Second, positive support for the Communist Party, in the form of nationalism, is actively encouraged by an elaborate system of patriotic education and social surveillance. Since the 1990s, the Party has been actively engaged in a patriotic education campaign meant to instill nationalist views into Chinese youths. History textbooks overemphasize foreign aggression during what is now commonly known as the “century of humiliation.” This history presents the Communist Party as the sole defender of China’s national interests since their victory in the Chinese Civil War in 1949. More recently, China’s social surveillance apparatus — which began trials in 2009 and will be fully operational this year — also contributes to a culture of acquiescence and complicity.

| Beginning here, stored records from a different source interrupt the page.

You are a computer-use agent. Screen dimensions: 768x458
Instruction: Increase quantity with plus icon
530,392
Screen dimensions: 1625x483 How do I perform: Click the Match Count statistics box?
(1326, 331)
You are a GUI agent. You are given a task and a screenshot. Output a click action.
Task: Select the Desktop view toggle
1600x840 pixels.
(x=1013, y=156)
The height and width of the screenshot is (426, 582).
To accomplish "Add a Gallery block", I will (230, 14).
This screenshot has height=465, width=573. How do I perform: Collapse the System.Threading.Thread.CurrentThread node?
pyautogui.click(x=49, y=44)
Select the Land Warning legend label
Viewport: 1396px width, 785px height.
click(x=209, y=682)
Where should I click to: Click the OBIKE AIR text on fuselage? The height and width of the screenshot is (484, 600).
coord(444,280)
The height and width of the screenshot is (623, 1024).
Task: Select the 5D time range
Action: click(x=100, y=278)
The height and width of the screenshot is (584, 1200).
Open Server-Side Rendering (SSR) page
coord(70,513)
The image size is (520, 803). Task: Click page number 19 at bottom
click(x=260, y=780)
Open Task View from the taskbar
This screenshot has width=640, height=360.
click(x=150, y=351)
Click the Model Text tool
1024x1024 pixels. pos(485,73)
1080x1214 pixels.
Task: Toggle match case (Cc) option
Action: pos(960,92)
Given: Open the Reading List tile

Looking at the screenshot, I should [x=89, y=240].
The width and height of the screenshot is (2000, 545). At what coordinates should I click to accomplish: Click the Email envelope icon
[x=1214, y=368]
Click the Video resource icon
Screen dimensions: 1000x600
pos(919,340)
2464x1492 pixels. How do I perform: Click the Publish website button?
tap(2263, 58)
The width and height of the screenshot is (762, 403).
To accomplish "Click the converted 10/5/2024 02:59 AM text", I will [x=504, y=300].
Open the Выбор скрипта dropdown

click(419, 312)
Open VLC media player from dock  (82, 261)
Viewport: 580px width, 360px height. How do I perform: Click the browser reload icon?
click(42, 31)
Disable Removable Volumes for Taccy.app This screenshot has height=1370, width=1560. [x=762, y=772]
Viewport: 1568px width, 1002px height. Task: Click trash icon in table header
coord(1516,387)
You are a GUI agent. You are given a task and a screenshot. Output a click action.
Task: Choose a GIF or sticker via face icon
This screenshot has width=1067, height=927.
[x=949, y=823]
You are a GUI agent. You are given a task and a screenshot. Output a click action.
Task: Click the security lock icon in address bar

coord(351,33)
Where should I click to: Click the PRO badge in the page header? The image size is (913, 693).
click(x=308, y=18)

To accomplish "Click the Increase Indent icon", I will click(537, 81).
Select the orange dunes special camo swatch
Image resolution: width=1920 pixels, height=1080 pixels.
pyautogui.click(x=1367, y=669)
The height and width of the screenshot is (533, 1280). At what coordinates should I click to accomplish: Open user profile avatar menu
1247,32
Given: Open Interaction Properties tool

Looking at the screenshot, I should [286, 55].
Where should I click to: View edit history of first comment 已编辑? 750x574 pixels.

The social credit system, as it is now called, exacts punishments for all kinds of quotidian behaviors such as littering. The sense that one is constantly being monitored can acculturate citizens into state-sanctioned behaviors and beliefs.

A third possible reason for the upward trend in satisfaction levels is an increase in political apathy. On this view, the increase in public satisfaction rates found in the study (which are all averages) are not so much a result of gains in positive opinion, but losses in negative ones — the critics have either left or tuned out. Unlike trends in Western democracies, China’s political system has, for decades, discouraged popular input at higher levels of government. For example, they have continuously withheld competitive elections for top officials and, in 2018, President Xi removed term limits for the highest office. Chinese citizens have little to no choice in their political leaders. Sociologists have found that engagement in politics comes from habits formed from years of participation. Conversely, then, a system without adequate channels for participation can lead to disengagement and apathy.

In short, dissatisfaction is not always a sign of bad performance; it is also a mark of privilege. In Western cultures, adults enjoy more freedom in their choice of marital partners relative to their Eastern counterparts, where arranged marriages are more common. Yet Western adults have higher divorce rates, suggesting that they are less satisfied with their partners than Eastern adults. Just as we do not take such findings as evidence for the superiority of arranged marriages, we should not take higher satisfaction rates as evidence for the success of China’s governance model. When we lack possible choices, our expectations change, and we often lose the desire for a better outcome.

Mencius, one of Confucius’ famous disciples, once declared that rulers draw their support from heaven, but heaven “hears with the ears” and “sees with the eyes” of the people. It was a recognition that the source of legitimacy in politics ultimately lies with the ruler’s subjects. As U.S.-China relations approach a nadir, both countries have accused the other of failing to meet this ancient criterion. “Show us honesty and courage,” wrote Hua Chunying in another attack against Pompeo, and “listen to your people.” Yet people’s eyes and ears are not perfect: they are easily misled by political leaders and their machinations. Although the Harvard survey breaks some common misperceptions about China, it is far from a positive performance review of the CCP. To make it so, China should try ensuring that their citizens see and hear the unvarnished truth.